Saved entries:
#####

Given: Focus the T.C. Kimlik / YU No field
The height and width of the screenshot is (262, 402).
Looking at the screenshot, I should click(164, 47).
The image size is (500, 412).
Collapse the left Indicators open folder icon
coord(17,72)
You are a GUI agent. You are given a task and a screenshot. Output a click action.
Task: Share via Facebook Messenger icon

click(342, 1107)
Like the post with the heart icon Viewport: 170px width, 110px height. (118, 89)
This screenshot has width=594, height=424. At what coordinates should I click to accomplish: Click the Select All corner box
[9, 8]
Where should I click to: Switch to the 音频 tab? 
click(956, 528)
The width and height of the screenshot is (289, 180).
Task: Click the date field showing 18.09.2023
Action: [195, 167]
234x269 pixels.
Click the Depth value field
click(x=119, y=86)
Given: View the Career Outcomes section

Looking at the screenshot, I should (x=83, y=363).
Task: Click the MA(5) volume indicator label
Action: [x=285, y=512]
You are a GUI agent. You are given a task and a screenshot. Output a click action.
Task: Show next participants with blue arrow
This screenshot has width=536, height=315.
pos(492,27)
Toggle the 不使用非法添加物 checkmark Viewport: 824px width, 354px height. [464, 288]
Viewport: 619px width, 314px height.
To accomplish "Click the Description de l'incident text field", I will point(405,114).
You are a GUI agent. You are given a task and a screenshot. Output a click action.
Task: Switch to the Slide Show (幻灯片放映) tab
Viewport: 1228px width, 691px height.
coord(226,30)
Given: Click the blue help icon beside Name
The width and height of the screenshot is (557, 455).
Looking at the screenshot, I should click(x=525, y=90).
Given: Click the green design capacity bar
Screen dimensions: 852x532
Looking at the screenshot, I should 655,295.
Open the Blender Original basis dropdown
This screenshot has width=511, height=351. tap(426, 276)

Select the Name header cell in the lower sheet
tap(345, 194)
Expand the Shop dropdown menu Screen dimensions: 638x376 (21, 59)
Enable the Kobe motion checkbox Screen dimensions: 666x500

#####

Which lines in the records above contain the word "with"? Return each of them.

## COMPLETED EXERCISE
Like the post with the heart icon Viewport: 170px width, 110px height. (118, 89)
Task: Show next participants with blue arrow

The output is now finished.